Extending our subspecialty pediatric care to every child in Mississippi requires us to reach beyond our campus and establish a presence in other parts of the state. That’s why we’ll continue to expand our footprint in outlying locations. The most recent example is the opening of practice locations in Gulfport and working with Gulfport Memorial Hospital to assume management of its neonatal intensive care unit.

Our collaboration with the Mayo Clinic, which had been in place for many years but reached a new level of magnitude with a formal, 20-year agreement signed in 2014, will continue to be a major focus in 2018. Most prominently, we are establishing confluent systems for biobanking and for clinical research, facilitating collaboration on a wide array of precision medicine studies and clinical trials. When we complete the buildout of the seventh floor of University Hospital as a clinical research unit later this year, we will co-brand it with the Mayo Clinic.

We are excited about our partnership with Mayo and will continue to work on the initiatives described above and a number of others. Further, we anticipate significant additional opportunities will continue to emerge, especially as we open our clinical trials unit and expand learning opportunities for our students.

Our academic programs have surged in enrollment during the last decade and we now have about 3,000 learners, including residents and fellows, plus 229 Pharm.D. students who are counted in the enrollment on the Oxford campus.
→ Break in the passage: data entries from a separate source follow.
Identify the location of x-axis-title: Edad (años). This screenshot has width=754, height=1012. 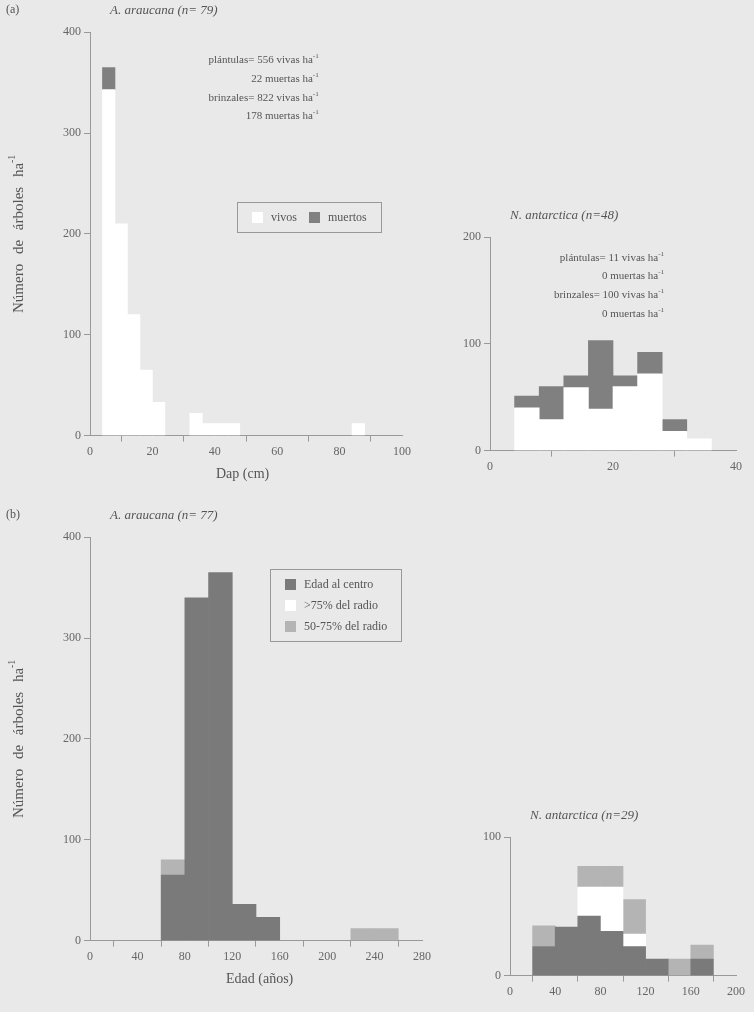
(260, 979).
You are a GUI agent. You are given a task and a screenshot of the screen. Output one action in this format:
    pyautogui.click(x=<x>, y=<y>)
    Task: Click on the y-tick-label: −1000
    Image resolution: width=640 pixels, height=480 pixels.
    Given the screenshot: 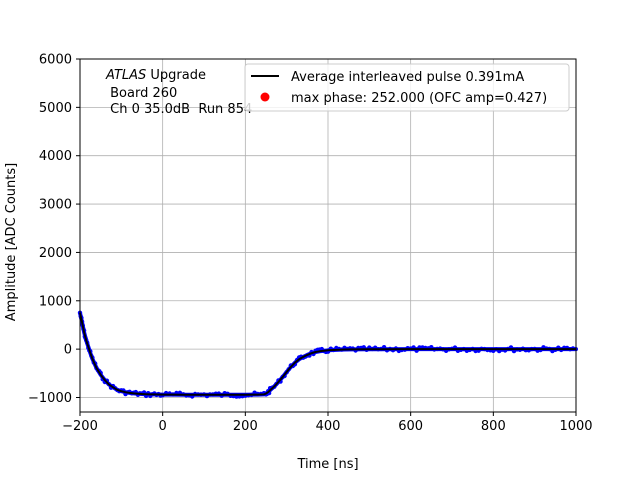 What is the action you would take?
    pyautogui.click(x=50, y=398)
    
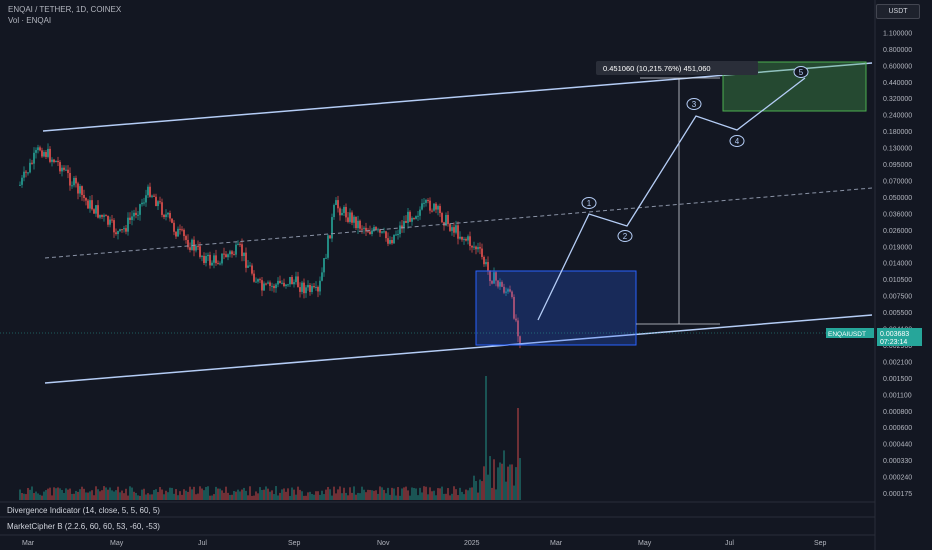 The width and height of the screenshot is (932, 550). I want to click on channel-lower-line, so click(458, 349).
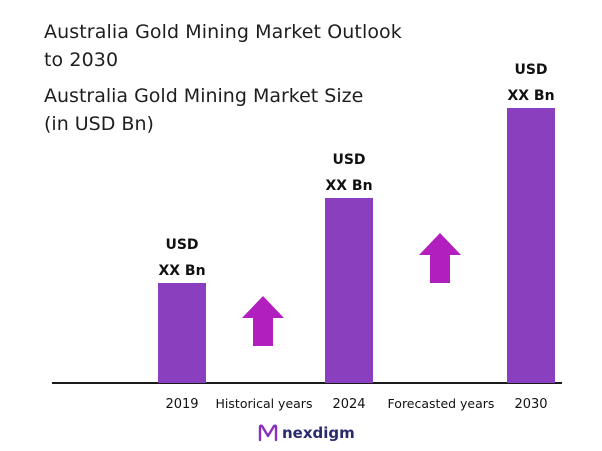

We’ll continue to see growth in almost all programs as we seek to supply the state with health care providers and other professionals it needs.

A key driver of growth will be the John D. Bower School of Population Health, which will gradually expand from its current first-year enrollment of five students. Another driver will be the School of Medicine, which will increase by at least 10 students per entering class in the near term. Growth in the School of Nursing and the School of Dentistry, which have significant potential to expand based on state workforce needs, will be dependent in part on garnering additional resources, including classroom and clinical lab space.

We would also expect to see strategic growth in our residency programs, partly in response to the expanded medical school class size and also in relation to our collaborations with other health systems that have a desire to serve as training sites.

Whew! That review just barely scratches the surface of what’s ahead of us in 2018. Although these areas of focus represent our priorities, they by no means cover all the things that we will be working on and that, indeed, we must work on to continue to grow and prosper as an organization. Piloting the development of service lines in a number of clinical disciplines, for example, is an important objective, as is a renewed effort to enhance the functionality and user experience with our electronic health record. We will also continue to focus on the many issues that impact our state, such as the opioid crisis, infant prematurity and mortality, and obesity.

It’s another year and another exciting chapter in our story of leading the way to A Healthier Mississippi. Thank you for all you are doing to help us get there.